• **TASK DIRECTIONS**:
Print the part of the records below that opens with the line containing "At what coordinates" and closes with the line containing "[x=905, y=551]", including both lines, and leave the pictures out.

• **RECORD SET**:
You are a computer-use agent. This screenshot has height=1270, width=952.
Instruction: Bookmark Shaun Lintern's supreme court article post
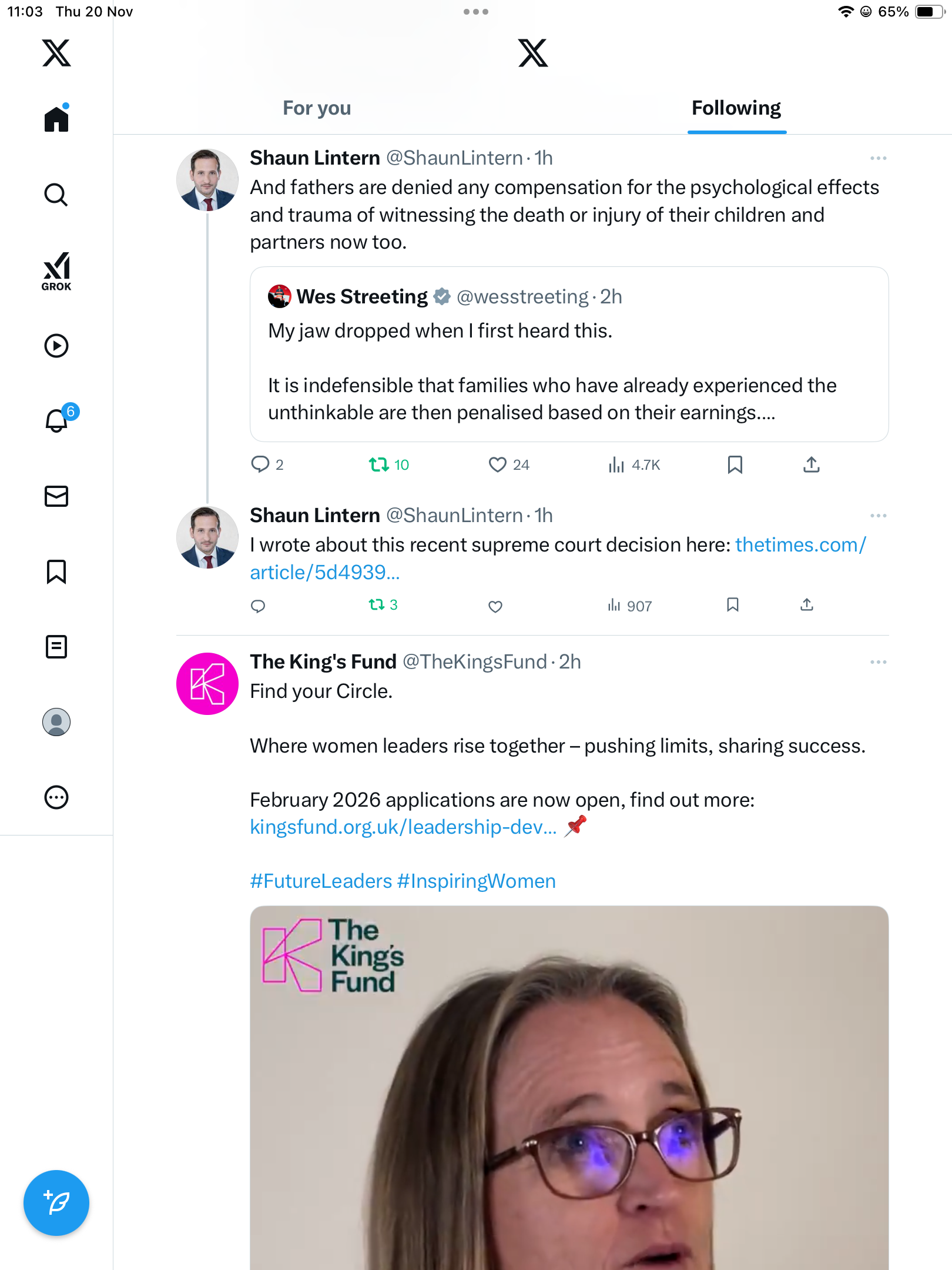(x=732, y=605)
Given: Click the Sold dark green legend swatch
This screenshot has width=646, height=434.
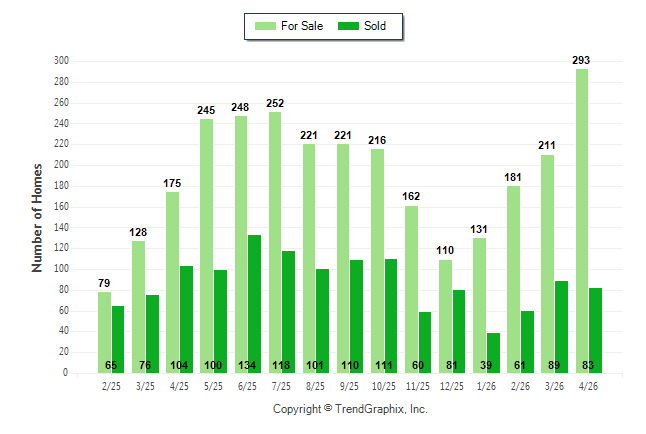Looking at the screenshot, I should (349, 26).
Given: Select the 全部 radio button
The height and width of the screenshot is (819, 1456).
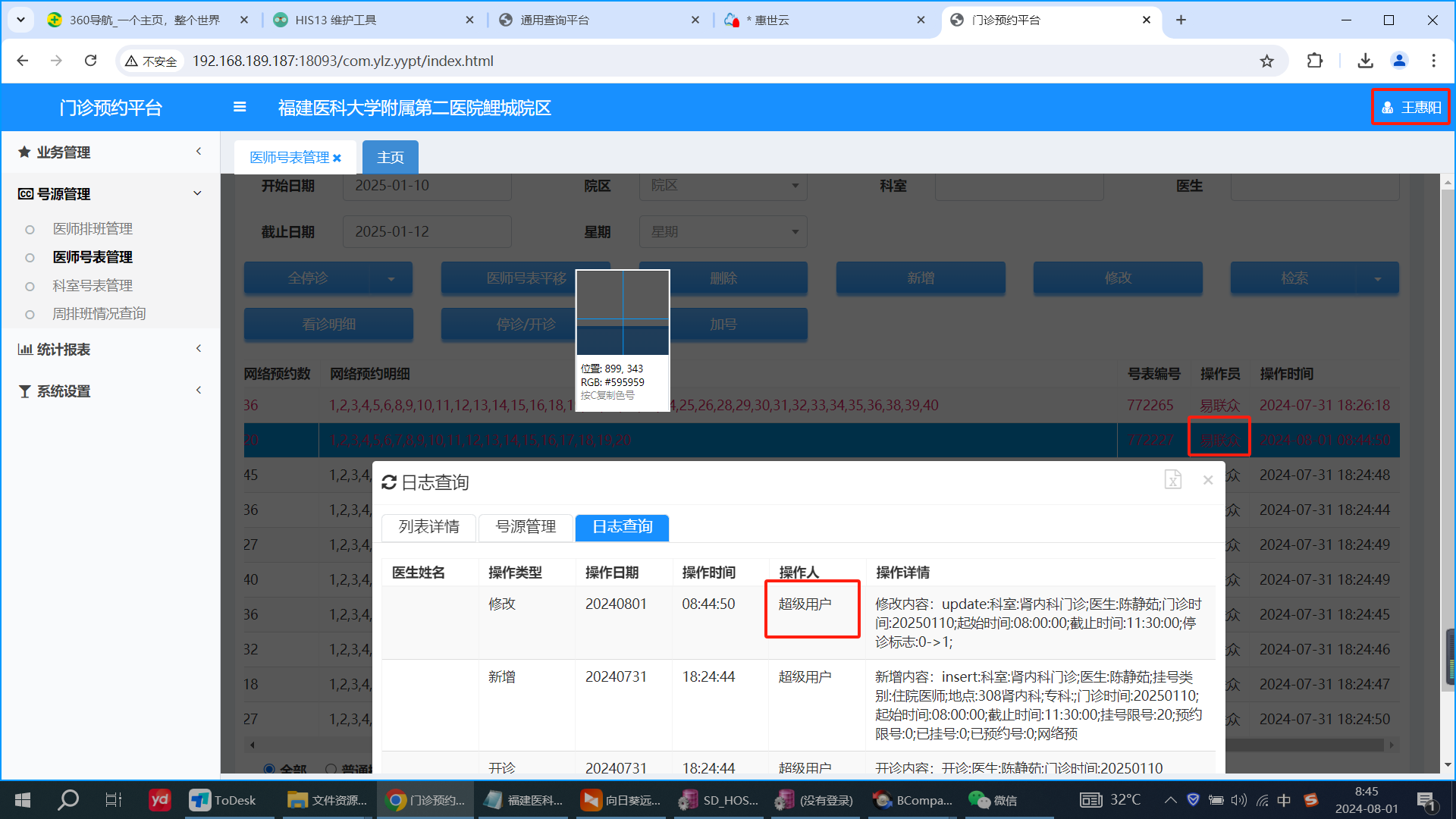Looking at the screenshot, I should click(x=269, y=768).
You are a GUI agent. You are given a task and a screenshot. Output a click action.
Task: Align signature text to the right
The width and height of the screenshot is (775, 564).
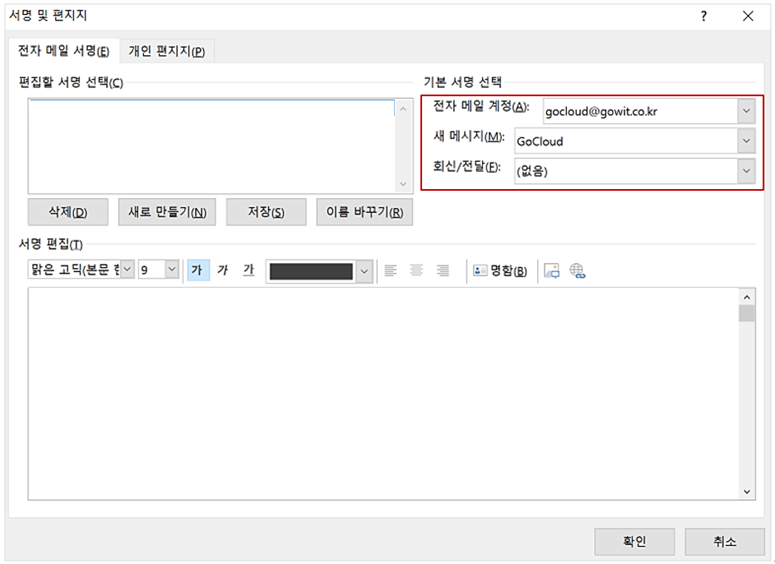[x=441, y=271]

==

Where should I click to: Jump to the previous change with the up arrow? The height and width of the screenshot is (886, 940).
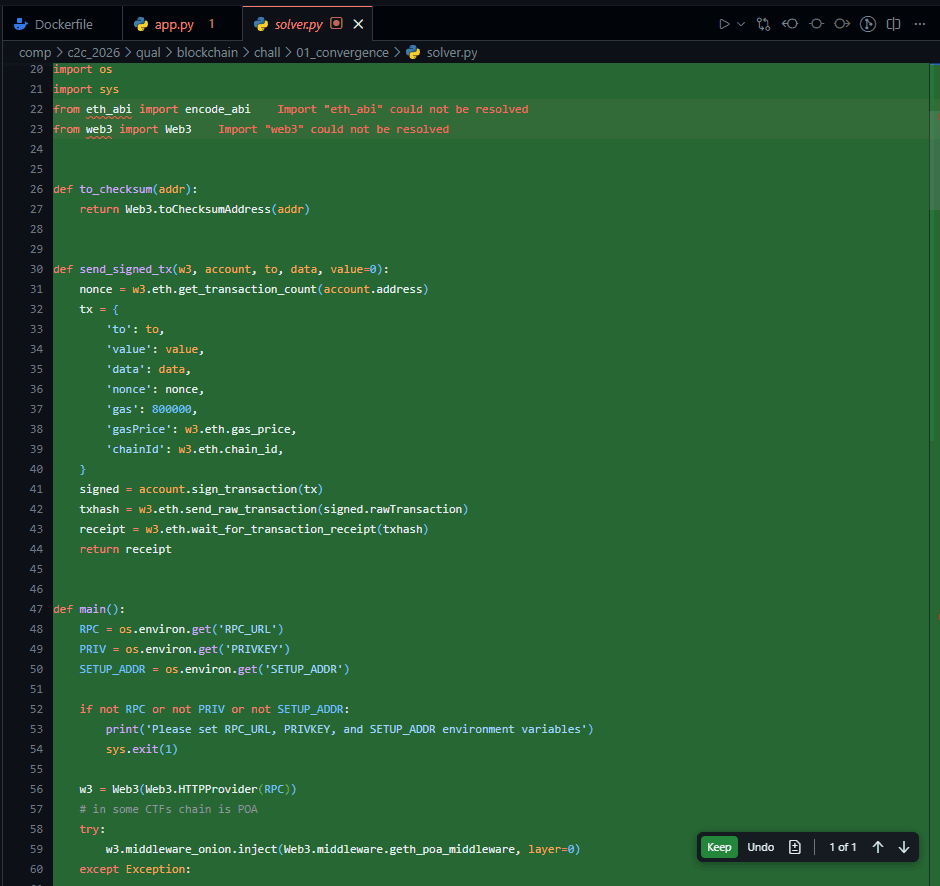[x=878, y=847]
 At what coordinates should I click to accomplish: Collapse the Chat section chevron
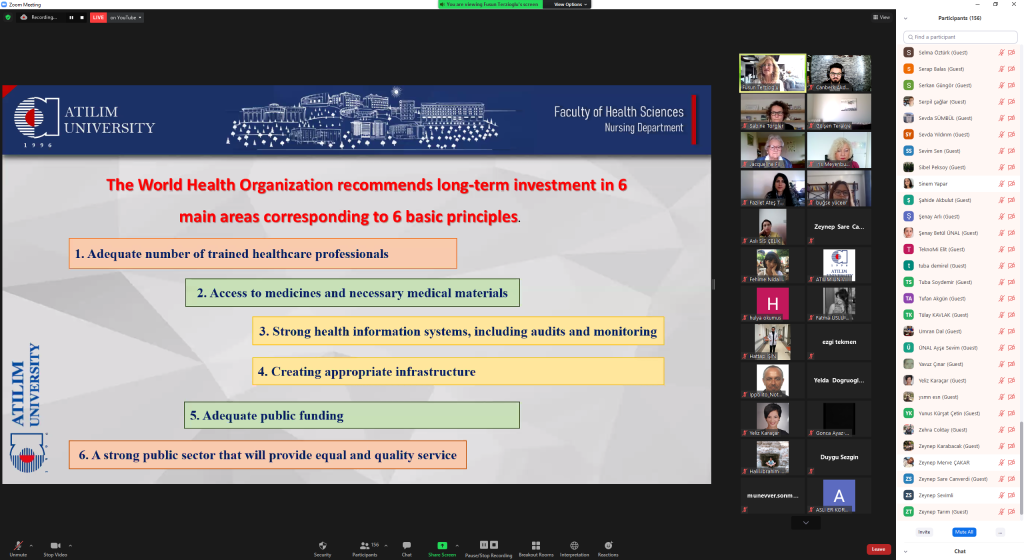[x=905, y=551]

• **EXERCISE SOLUTION**:
 At what coordinates should I click to accomplish: Collapse the Chat section chevron
[x=905, y=551]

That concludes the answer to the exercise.